***** DATA TO USE *****

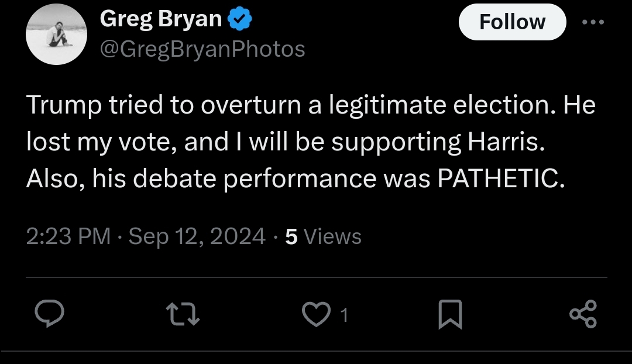The image size is (632, 364).
Task: Click the word PATHETIC in the tweet
Action: point(501,178)
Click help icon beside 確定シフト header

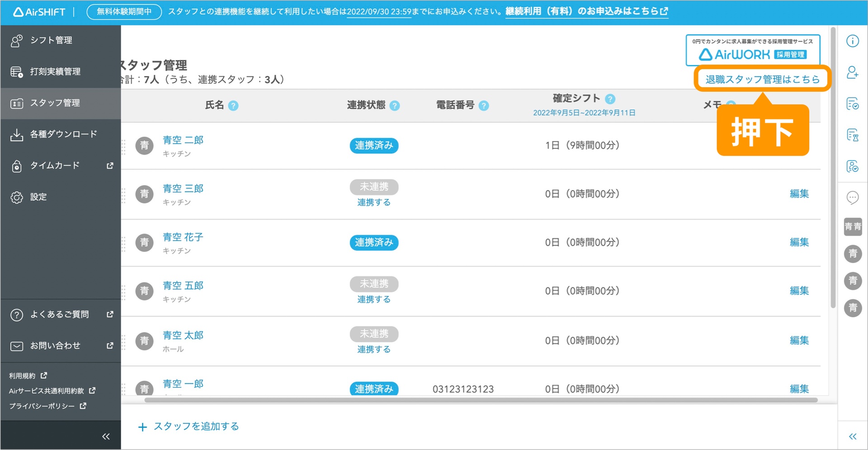click(x=610, y=99)
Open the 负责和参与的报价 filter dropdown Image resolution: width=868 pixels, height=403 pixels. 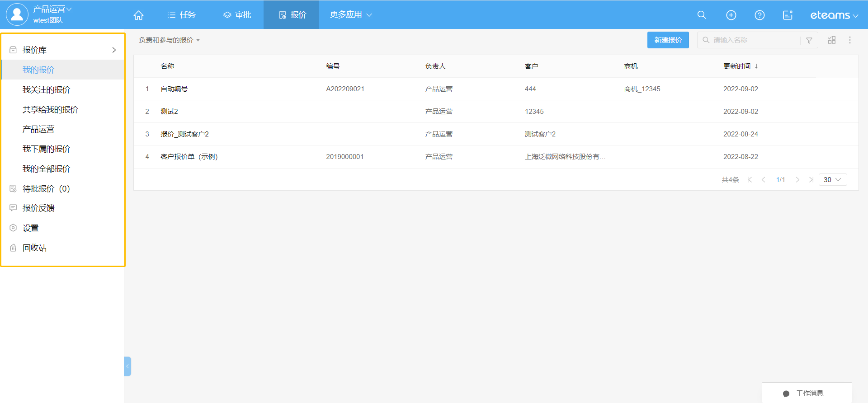pos(169,40)
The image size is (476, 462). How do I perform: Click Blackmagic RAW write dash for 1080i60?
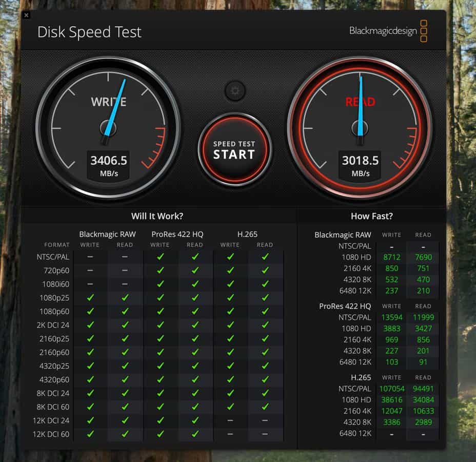point(90,284)
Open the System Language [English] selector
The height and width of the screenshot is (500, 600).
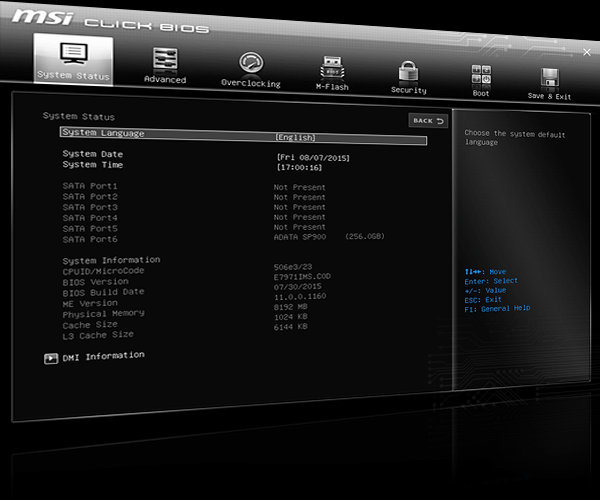[x=295, y=137]
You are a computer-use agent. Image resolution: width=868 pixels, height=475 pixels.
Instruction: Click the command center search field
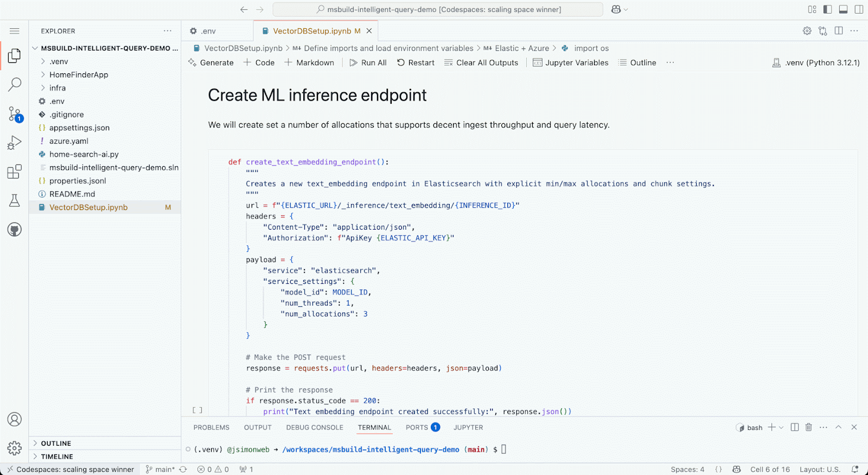(x=438, y=9)
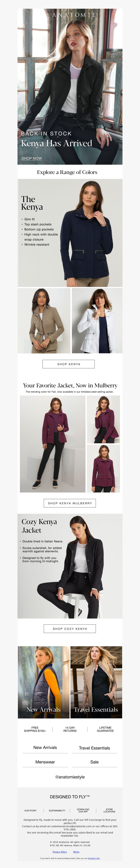Open the navy Kenya jacket banner

(x=70, y=233)
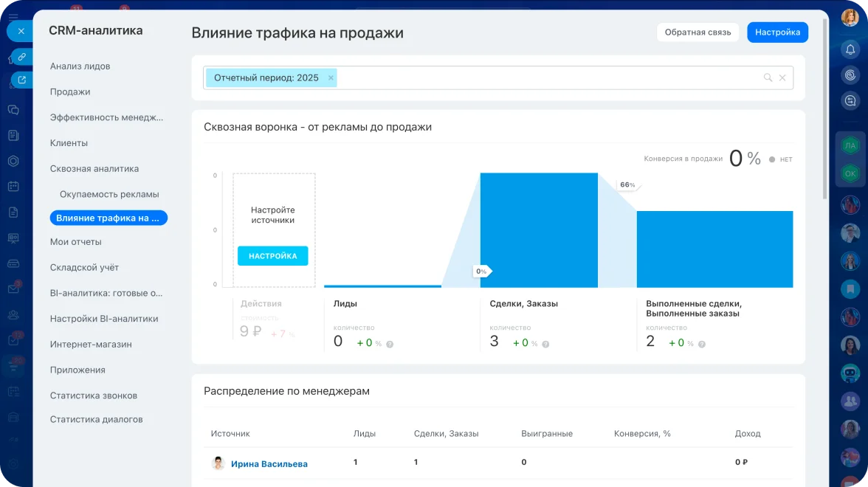Remove the Отчетный период 2025 filter chip

331,77
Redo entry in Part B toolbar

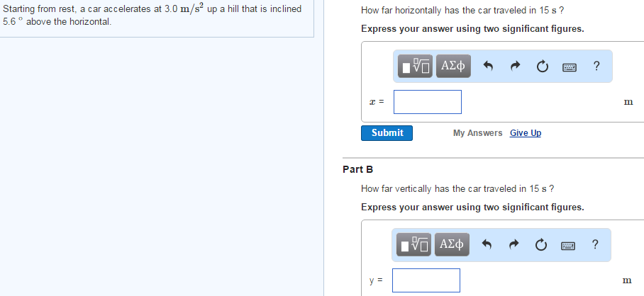pos(515,245)
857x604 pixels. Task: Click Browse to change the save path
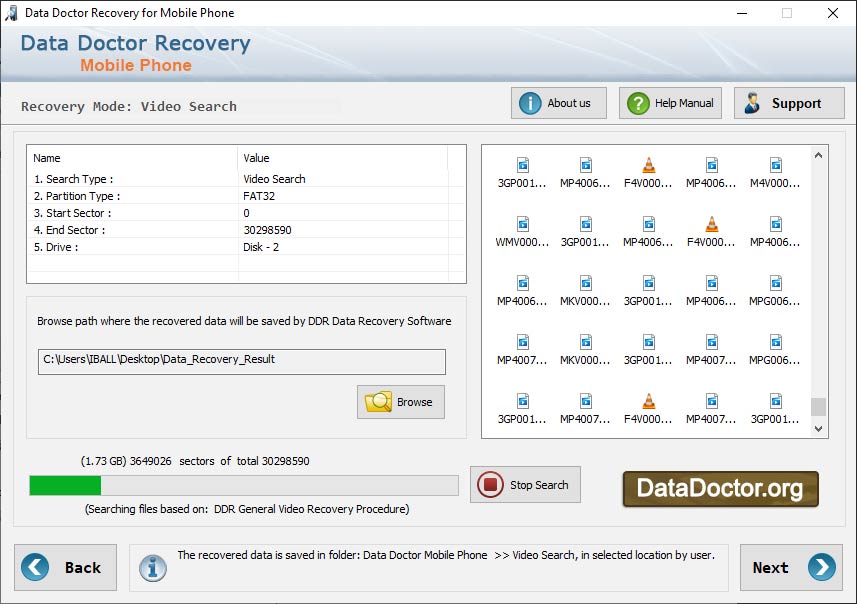(400, 402)
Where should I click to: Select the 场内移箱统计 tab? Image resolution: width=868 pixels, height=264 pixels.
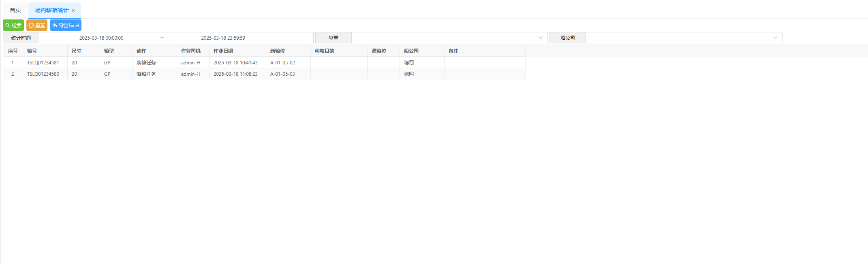(x=51, y=10)
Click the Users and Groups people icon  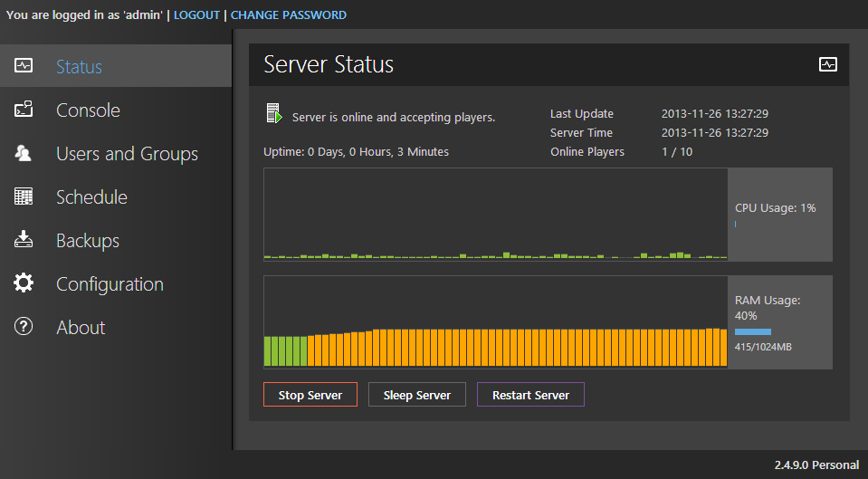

*****

--- WHAT TO WORK ON ---
Copy exactly, and copy only, the lines from the one bearing "You are a computer-use" through the closing line of the material, with both ends kept and pictures removed.

--- WORKED SOLUTION ---
You are a computer-use agent. Image resolution: width=868 pixels, height=475 pixels.
Instruction: Click the command center search field
(x=438, y=9)
Open the navy Kenya jacket banner

(x=70, y=233)
Remove the Отчетный период 2025 filter chip

331,77
Redo entry in Part B toolbar

pos(515,245)
857x604 pixels. Task: Click Browse to change the save path
(400, 402)
Where should I click to: Select the 场内移箱统计 tab? Image resolution: width=868 pixels, height=264 pixels.
(x=51, y=10)
Click the Users and Groups people icon  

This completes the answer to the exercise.